About me

I'm an engineering manager at Red Hat where my primary focus is on the development and support of the Red Hat Customer Portal. I love working with web components, design systems, frontend frameworks and developer tools and building performant, consistent and accessible applications.

In my spare time, I enjoy playing, coaching and watching baseball. I love listening to music of all kinds and I spend a fair amount of time playing my guitar. I also enjoy exploring the outdoors in North Carolina where I reside with my family.

Work

Currently, I'm an engineering manager at Red Hat where I spend my time leading the development team that works on the Red Hat Customer Portal, among other sites, delivering user experiences and growing and mentoring a team of developers.

Screenshot of the Red Hat Customer Portal homepage

Areas of focus

  • Leading teams that build performant, search engine friendly and accessible web pages and single page applications
  • Promoting and directing the use of web components to allow developers to focus on building applications while creating unified experiences for our users
  • Using static site generators and GraphQL to create decoupled frontend experiences
Screenshot of the Red Hat Customer Portal homepage

PatternFly Elements

I'm the founder of PatternFly Elements, an open source set of web components, that we use to deliver the Red Hat Design System to Red Hat web properties.

PatternFly Elements can be used on any page or application and they can be themed to fit your site. This site uses the band, card and call-to-action components.

Screenshot of the PatternFly Elements homepage
Screenshot of the PatternFly Elements homepage

Red Hat Summit keynote addresses

Over the years at Red Hat, I've had the privilege of being a part of one of the keynote teams each year and I've even been lucky enough to be on stage in my first year.

Each year, Burr Sutter, a director of developer experience, gathers an incredible roster of technical leaders, developers and designers at Red Hat to deliver the vision for Red Hat's technology for the coming year. My role is to work with a team of designers and backend developers to create a web game to engage the audience and demonstrate our technology in action.

Games we've created

Enterprise Splash Platform title screen

Enterprise Splash Platform

A Fruit Ninja inspired game built with Angular 2.

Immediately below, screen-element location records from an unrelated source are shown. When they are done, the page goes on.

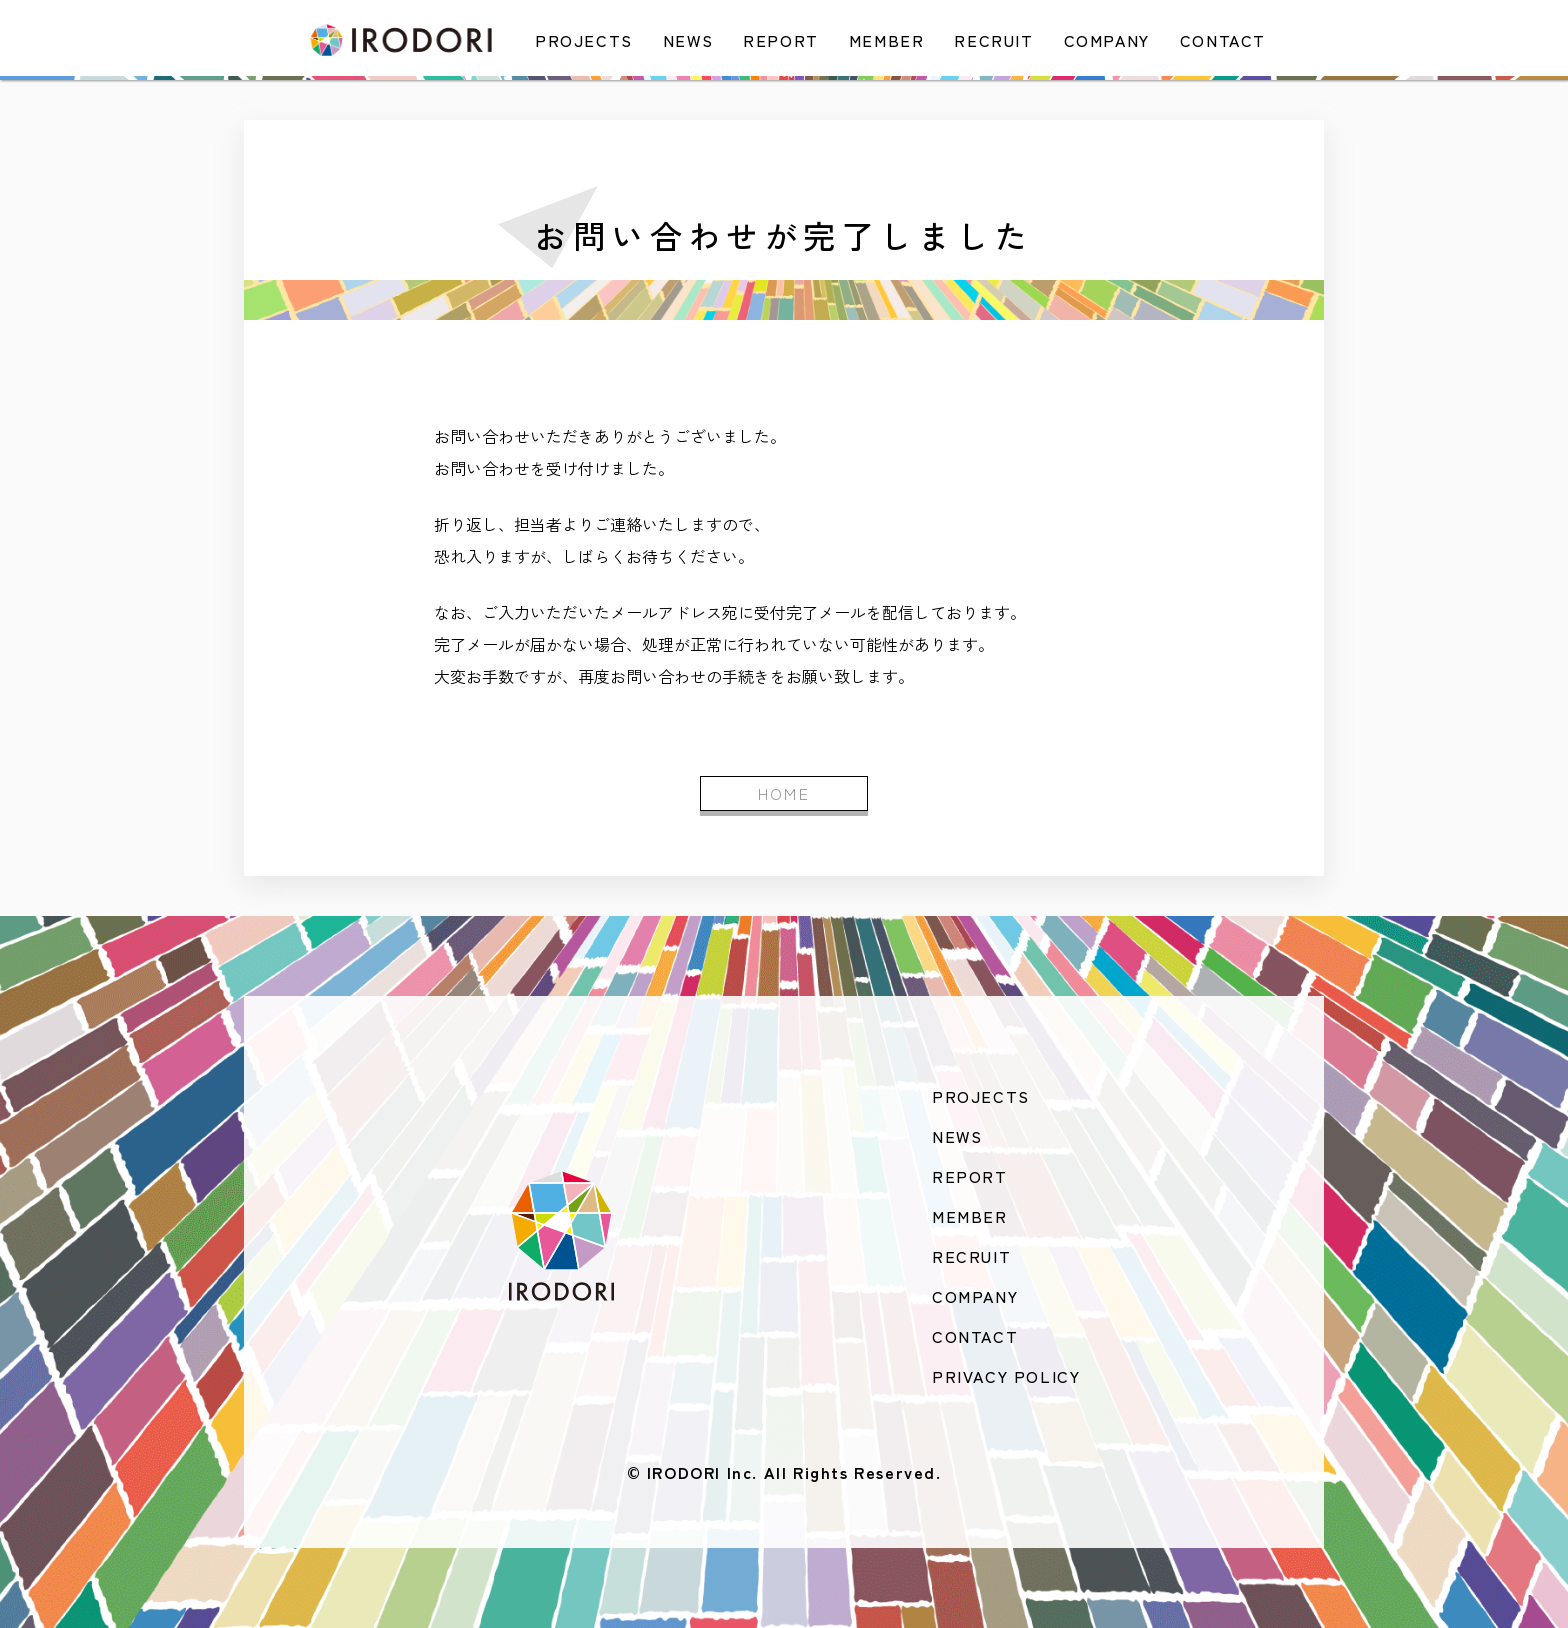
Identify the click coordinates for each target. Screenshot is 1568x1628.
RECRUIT (993, 40)
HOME (784, 793)
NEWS (688, 40)
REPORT (781, 40)
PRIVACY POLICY (1006, 1376)
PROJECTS (584, 40)
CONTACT (1223, 40)
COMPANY (1107, 40)
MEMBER (887, 40)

Scavenger Hunt title screen

Scavenger Hunt

Inspired by the world maps from Super Mario 3, this game was built with Polymer and had players capture photos that were tested against an image recognition model to see if it was a match.

Dancy Party title screen

Dance Party

This game, built with Preact, used the accelerometer in a mobile device to capture dance moves performed by the player. Those moves were then tested against an AI model to determine if the player had "all the right moves."

Guess That Price title screen

Guess That Price

Inspired by The Price is Right, this game, built with React, showed images of items in the Red Hat Cool Stuff Store and the players had to use a drag and drop interface to guess the price of the items.

Ship Wars title screen

Ship Wars

Ship Wars, built with web components and React and inspired by the classic game Battleship, had players position their ships on a grid and then play against an AI bot in attempt to sink the enemy before they, themselves, were sunk.

Sharing

I've done some writing and some presentations over the years. Here's a small sampling.

Web Components and SEO

Whether you're building or consuming web components in your pages and apps, the way the components are built can really impact SEO.

Read the article

More Resilient Web Components in Angular (or anywhere else) with MutationObserver

A real-world example of hardening your components against unknown contexts.

Read the article

Web Components: The Constructor and PatternFly Elements

There's not a lot of documentation on what you should or should not do in the constructor() of a web component. Here we try to shed some light on the dos and don'ts and we also show the benefits of building web components by extending our PatternFly Elements base class PFElement.

Read the article

Building Progressive Web Apps

In this session we'll take an existing web app and transform it into a progressive web app. We'll learn how to make the web app installable, how to make it work offline and finally we'll learn how to add push notifications to re-engage our users.